··· Data ···
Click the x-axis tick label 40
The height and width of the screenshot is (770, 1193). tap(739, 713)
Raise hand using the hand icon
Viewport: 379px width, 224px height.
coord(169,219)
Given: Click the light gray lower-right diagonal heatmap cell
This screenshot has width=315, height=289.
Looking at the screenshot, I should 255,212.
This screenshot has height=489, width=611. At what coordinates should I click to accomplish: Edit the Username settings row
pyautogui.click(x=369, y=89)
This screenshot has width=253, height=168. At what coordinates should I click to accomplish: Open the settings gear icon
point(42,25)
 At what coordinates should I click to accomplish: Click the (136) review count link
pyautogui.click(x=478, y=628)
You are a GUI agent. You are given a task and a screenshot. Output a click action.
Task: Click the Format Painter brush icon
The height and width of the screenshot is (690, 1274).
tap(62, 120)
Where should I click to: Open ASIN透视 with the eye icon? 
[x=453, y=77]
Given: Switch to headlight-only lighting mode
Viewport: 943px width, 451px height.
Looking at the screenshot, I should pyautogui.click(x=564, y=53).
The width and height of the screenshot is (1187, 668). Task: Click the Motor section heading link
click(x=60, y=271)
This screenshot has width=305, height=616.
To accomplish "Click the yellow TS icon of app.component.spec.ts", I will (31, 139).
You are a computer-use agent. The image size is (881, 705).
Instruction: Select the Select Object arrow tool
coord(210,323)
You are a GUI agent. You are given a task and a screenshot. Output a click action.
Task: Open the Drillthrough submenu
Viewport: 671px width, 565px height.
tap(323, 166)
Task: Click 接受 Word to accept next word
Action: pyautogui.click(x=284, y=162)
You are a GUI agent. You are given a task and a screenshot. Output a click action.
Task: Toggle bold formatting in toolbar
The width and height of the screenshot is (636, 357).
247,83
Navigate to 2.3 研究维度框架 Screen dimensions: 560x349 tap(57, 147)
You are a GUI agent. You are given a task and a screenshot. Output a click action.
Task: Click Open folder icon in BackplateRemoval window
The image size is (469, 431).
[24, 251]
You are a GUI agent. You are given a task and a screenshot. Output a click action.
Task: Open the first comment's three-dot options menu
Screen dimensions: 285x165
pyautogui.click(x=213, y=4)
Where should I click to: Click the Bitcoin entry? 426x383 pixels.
···
• [Exercise details] Every entry shown earlier is to be returned exactly, line for line.

• [Output for this exercise]
Click the x-axis tick label 40
The height and width of the screenshot is (770, 1193). tap(739, 713)
Raise hand using the hand icon
Viewport: 379px width, 224px height.
coord(169,219)
Given: Click the light gray lower-right diagonal heatmap cell
This screenshot has width=315, height=289.
Looking at the screenshot, I should 255,212.
This screenshot has height=489, width=611. At what coordinates should I click to accomplish: Edit the Username settings row
pyautogui.click(x=369, y=89)
This screenshot has width=253, height=168. At what coordinates should I click to accomplish: Open the settings gear icon
point(42,25)
 At what coordinates should I click to accomplish: Click the (136) review count link
pyautogui.click(x=478, y=628)
You are a GUI agent. You are given a task and a screenshot. Output a click action.
Task: Click the Format Painter brush icon
The height and width of the screenshot is (690, 1274).
tap(62, 120)
Where should I click to: Open ASIN透视 with the eye icon? 
[x=453, y=77]
Given: Switch to headlight-only lighting mode
Viewport: 943px width, 451px height.
Looking at the screenshot, I should pyautogui.click(x=564, y=53).
The width and height of the screenshot is (1187, 668). Task: Click the Motor section heading link
click(x=60, y=271)
This screenshot has width=305, height=616.
To accomplish "Click the yellow TS icon of app.component.spec.ts", I will (31, 139).
You are a computer-use agent. The image size is (881, 705).
Instruction: Select the Select Object arrow tool
coord(210,323)
You are a GUI agent. You are given a task and a screenshot. Output a click action.
Task: Open the Drillthrough submenu
Viewport: 671px width, 565px height.
tap(323, 166)
Task: Click 接受 Word to accept next word
Action: pyautogui.click(x=284, y=162)
You are a GUI agent. You are given a task and a screenshot. Output a click action.
Task: Toggle bold formatting in toolbar
The width and height of the screenshot is (636, 357).
247,83
Navigate to 2.3 研究维度框架 Screen dimensions: 560x349 tap(57, 147)
You are a GUI agent. You are given a task and a screenshot. Output a click action.
Task: Click Open folder icon in BackplateRemoval window
The image size is (469, 431).
[24, 251]
You are a GUI agent. You are given a task and a screenshot. Output a click action.
Task: Open the first comment's three-dot options menu
Screen dimensions: 285x165
pyautogui.click(x=213, y=4)
Where should I click to: Click the Bitcoin entry? 426x383 pixels.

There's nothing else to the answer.